##### Extracted text

New poll: 50% support impeachment

From CNN’s polling director, Jennifer Agiesta:

Half of Americans say President Donald Trump should be impeached and removed from office, according to a new CNN poll conducted by SSRS, a new high in CNN polling on the topic and the first time that support for impeachment and removal has significantly outpaced opposition.

As support for impeachment has inched upward, however, Trump’s approval ratings overall and for handling major issues have not taken a hit.

  • 41% approve of his handling of the presidency
  • 57% disapprove

The share who say Trump used his office improperly to gain political advantage against a potential 2020 opponent in his interactions with the President of Ukraine stands at 49%, about the same as in the September CNN poll.

The good news for Trump: At the same time, more now say Trump did not use the presidency improperly (43%, up from 39%), as the share who are undecided on the question dipped. That shift was largely driven by a 16-point increase in the share of Republicans who say Trump didn’t improperly use the presidency (from 71% to 87%).

Trump’s version of history is getting more perverted

It feels like Trump is invoking history, and trying to define his place in it, more and more. He’s placing himself alongside the titans of US history one day and comparing himself to the marginalized victims of the country’s collective sins the next.

##########

§ **Required action 1**
Print the stretch of the CNN poll excerpt from "Trump’s version of" through "sins the next.".
§ **Required action 2**
Answer these questions from the CNN poll excerpt:
(a) Which firm conducted the new CNN poll?
(b) What percentage approve of Trump's handling of the presidency?
(c) What share of Republicans now say Trump didn't improperly use the presidency?
The data after this point comes from a different source than the CNN poll excerpt.

##### Data for analysis

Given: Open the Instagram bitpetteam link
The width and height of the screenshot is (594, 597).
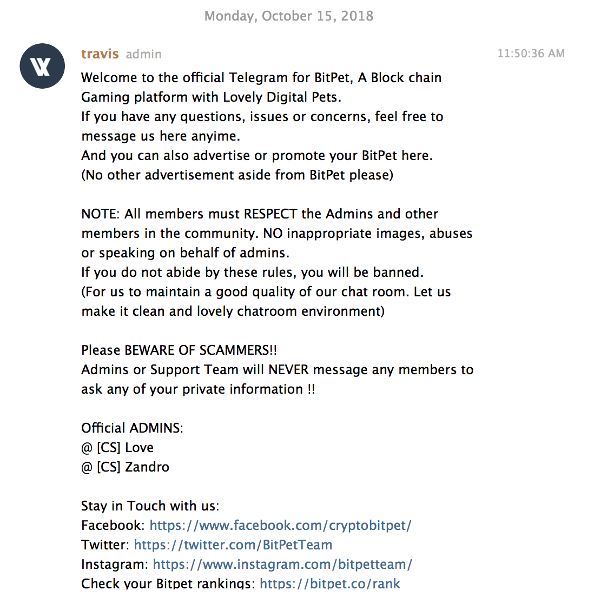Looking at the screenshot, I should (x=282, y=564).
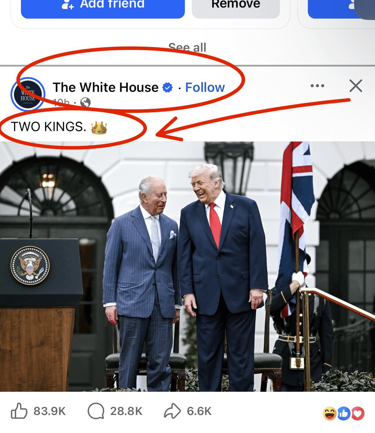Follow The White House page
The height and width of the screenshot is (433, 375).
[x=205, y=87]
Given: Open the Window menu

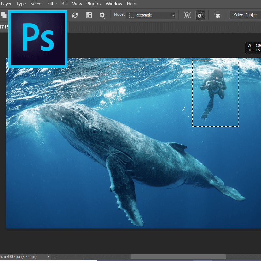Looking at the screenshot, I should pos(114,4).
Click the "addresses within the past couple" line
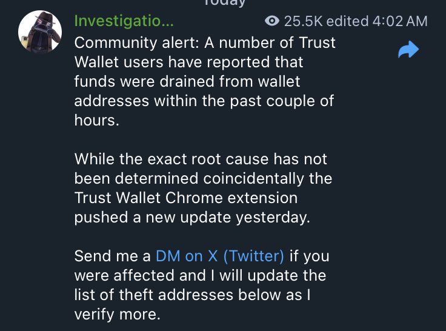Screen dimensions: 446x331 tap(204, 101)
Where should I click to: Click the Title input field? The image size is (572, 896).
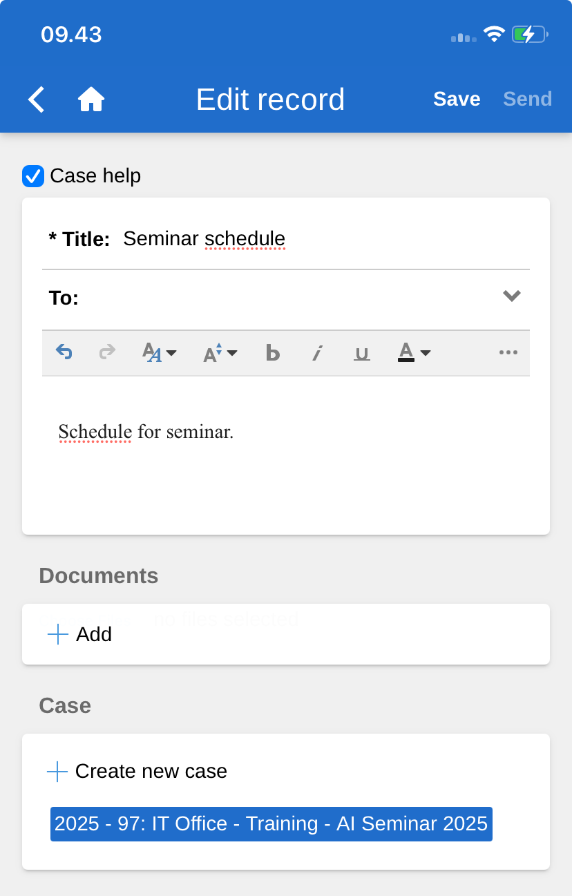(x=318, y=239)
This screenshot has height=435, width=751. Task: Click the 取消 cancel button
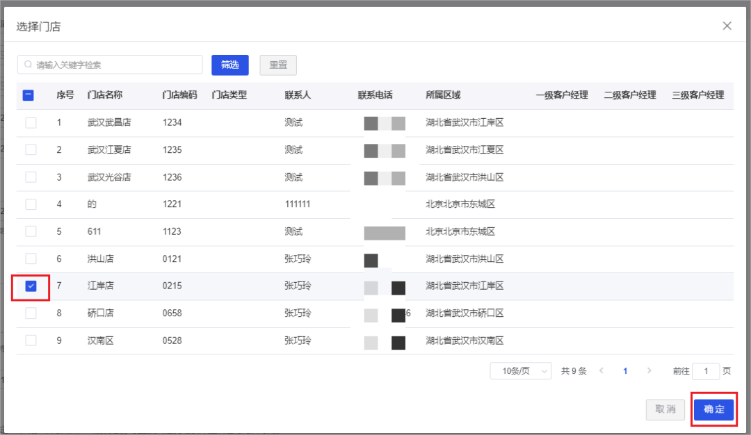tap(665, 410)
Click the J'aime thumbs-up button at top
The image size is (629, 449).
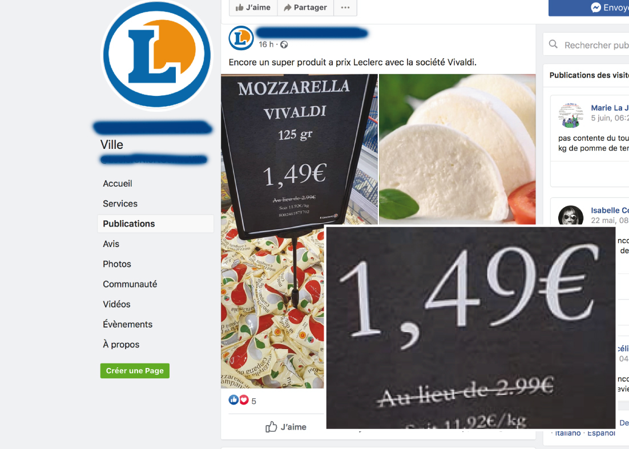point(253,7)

##########
##### Data for analysis

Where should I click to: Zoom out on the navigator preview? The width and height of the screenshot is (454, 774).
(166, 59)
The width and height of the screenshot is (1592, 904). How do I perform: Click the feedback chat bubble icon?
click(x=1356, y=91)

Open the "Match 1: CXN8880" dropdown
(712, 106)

##########
##### Data for analysis

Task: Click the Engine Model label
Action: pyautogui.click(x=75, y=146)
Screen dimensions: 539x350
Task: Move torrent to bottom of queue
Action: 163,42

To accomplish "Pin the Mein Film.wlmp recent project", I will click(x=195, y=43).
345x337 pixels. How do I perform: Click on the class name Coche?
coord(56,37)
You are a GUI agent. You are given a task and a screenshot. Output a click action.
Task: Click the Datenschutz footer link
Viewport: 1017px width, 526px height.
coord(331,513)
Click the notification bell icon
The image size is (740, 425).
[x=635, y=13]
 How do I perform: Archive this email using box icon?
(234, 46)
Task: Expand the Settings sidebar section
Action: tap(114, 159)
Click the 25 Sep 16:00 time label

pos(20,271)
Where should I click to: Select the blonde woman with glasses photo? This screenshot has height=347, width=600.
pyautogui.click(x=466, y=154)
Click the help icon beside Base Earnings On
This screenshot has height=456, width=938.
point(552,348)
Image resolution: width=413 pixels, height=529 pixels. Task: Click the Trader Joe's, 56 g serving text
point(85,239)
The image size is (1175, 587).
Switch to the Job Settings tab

##########

§ **Final answer 1**
Trump’s version of history is getting more perverted

It feels like Trump is invoking history, and trying to define his place in it, more and more. He’s placing himself alongside the titans of US history one day and comparing himself to the marginalized victims of the country’s collective sins the next.

§ **Final answer 2**
(a) SSRS
(b) 41%
(c) 87%